University of South Carolina
Fungi in terrestrial environments are known to play a key role in the cycling of both carbon and nitrogen. In contrast, the role of fungi in marine nitrogen cycling has remained underexplored and often neglected. Marine fungi potentially play a critical and yet unrecognized role in nitrogen cycling such as nitrous oxide (N2O) production, as well as lignocellulose degradation in estuarine and coastal systems. We combine cultivation-based and culture-independent methods to study the functional and taxonomic diversity of marine fungi in the context of biogeochemical cycles.

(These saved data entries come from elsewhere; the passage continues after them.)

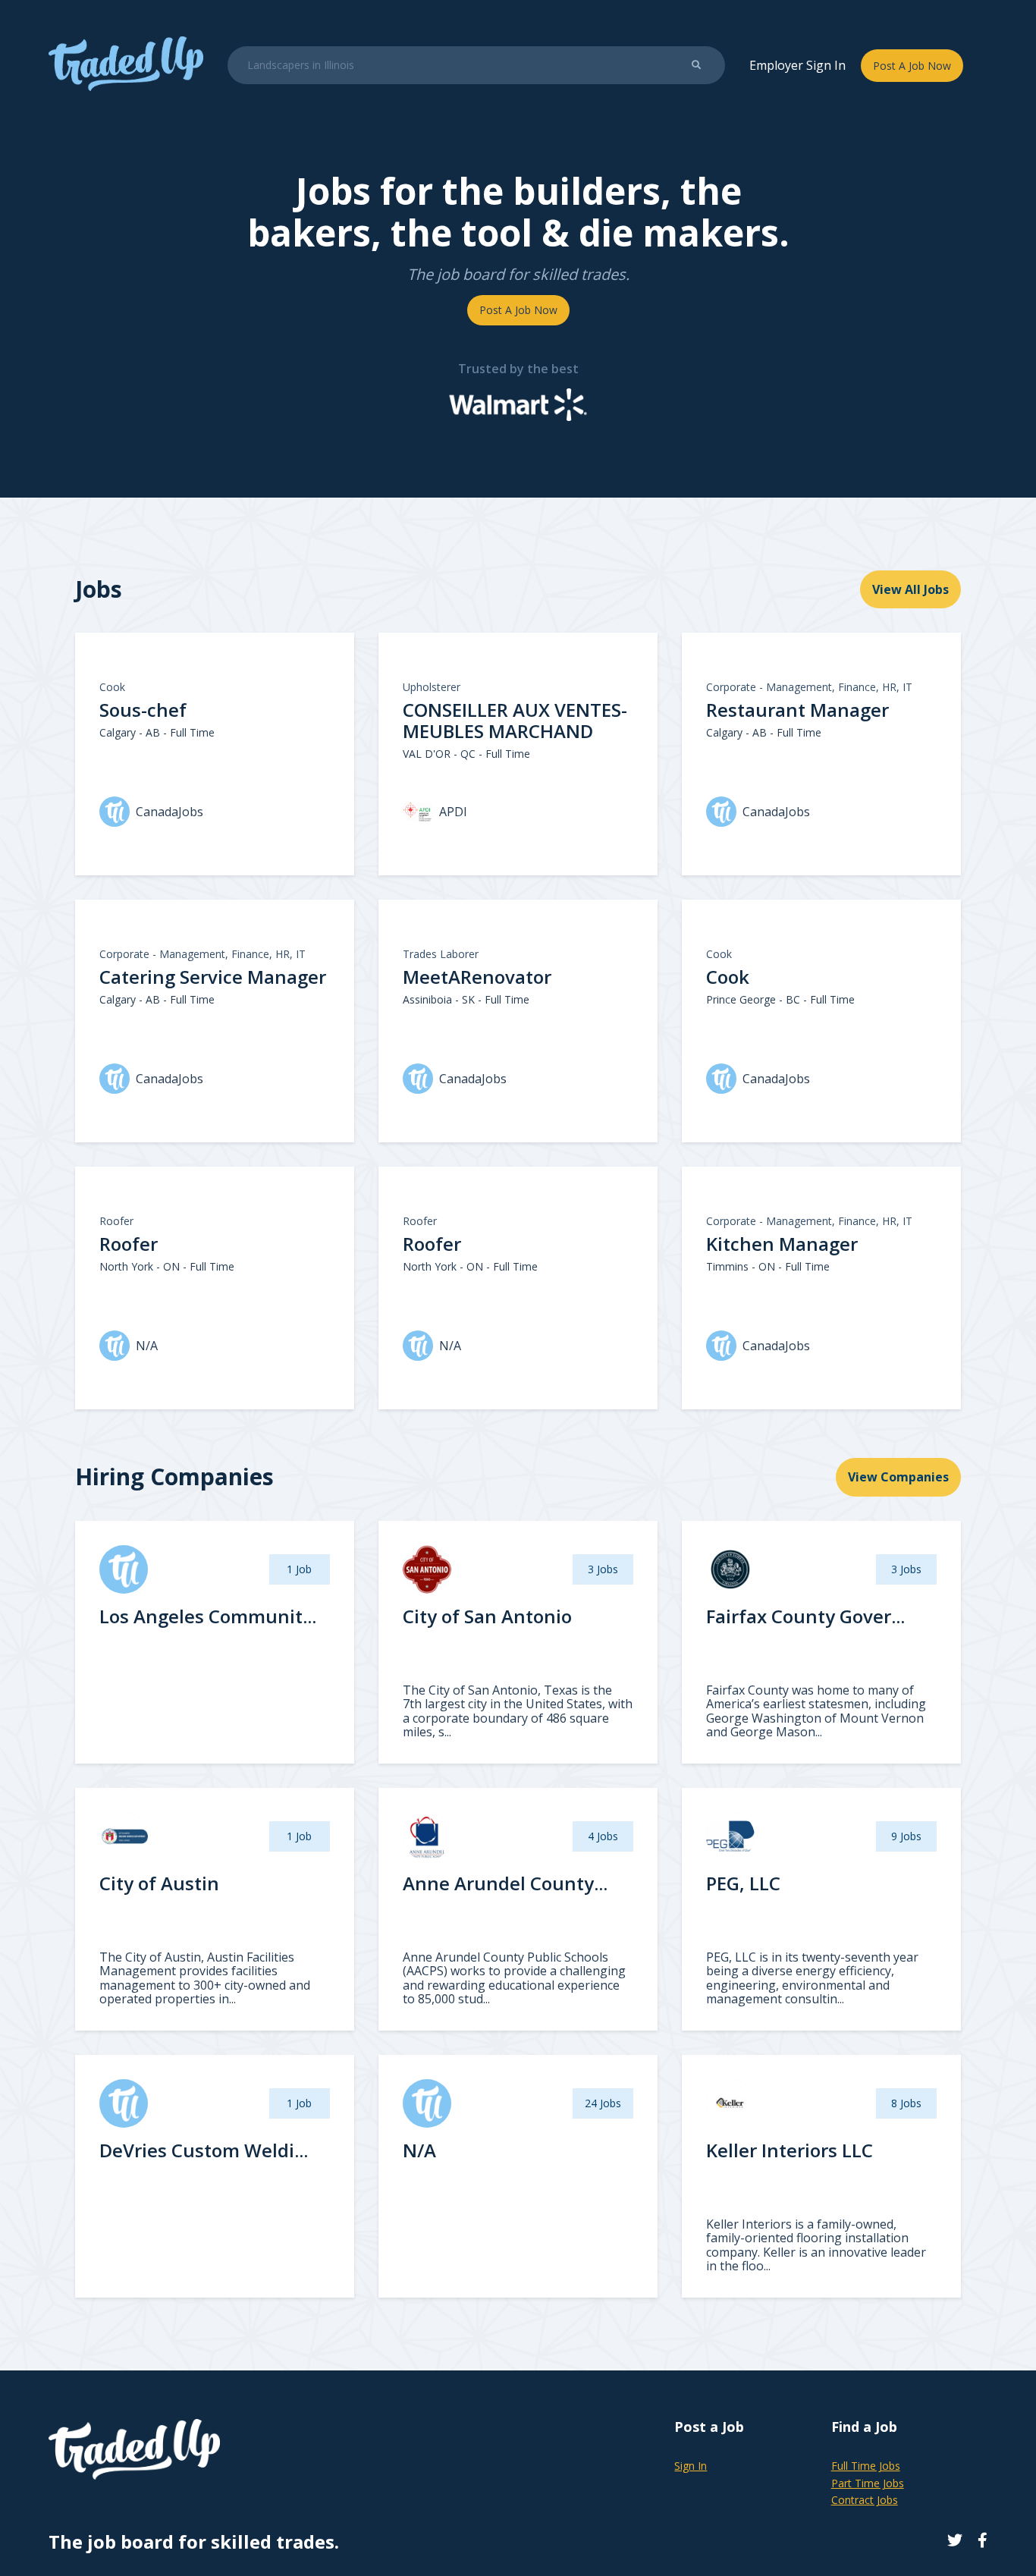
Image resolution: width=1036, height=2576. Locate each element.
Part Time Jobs (867, 2483)
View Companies (898, 1477)
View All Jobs (910, 589)
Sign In (690, 2465)
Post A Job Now (912, 65)
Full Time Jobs (865, 2465)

Nitrogen is a limiting element for biological productivity and has a strong influence on cycles of many other elements, including carbon, sulfur, and phosphorus. The transformation of different forms of nitrogen is primarily mediated by microorganisms, either for nitrogen assimilation or to gain energy. Anoxic and hypoxic environments are hot spots for dissimilatory reactions that account for most of the loss of biologically available nitrogen. We combine stable isotope-based techniques and ‘omics methods to investigate the microbial transformation of nitrogen in sediments and oxygen minimum zones.
Coastlines are the most densely populated regions on earth and have been directly impacted by pollutions and climate change. It is known that functions of estuarine and coastal ecosystems have been altered in response to anthropogenic influences. Nevertheless, it remains uncertain how the microbiomes in these ecosystems evolve over long time scales and how such changes in turn influence the health of estuarine and coastal ecosystems. We conduct both lab and field experiments to examine the feedback between environmental changes and microbial communities.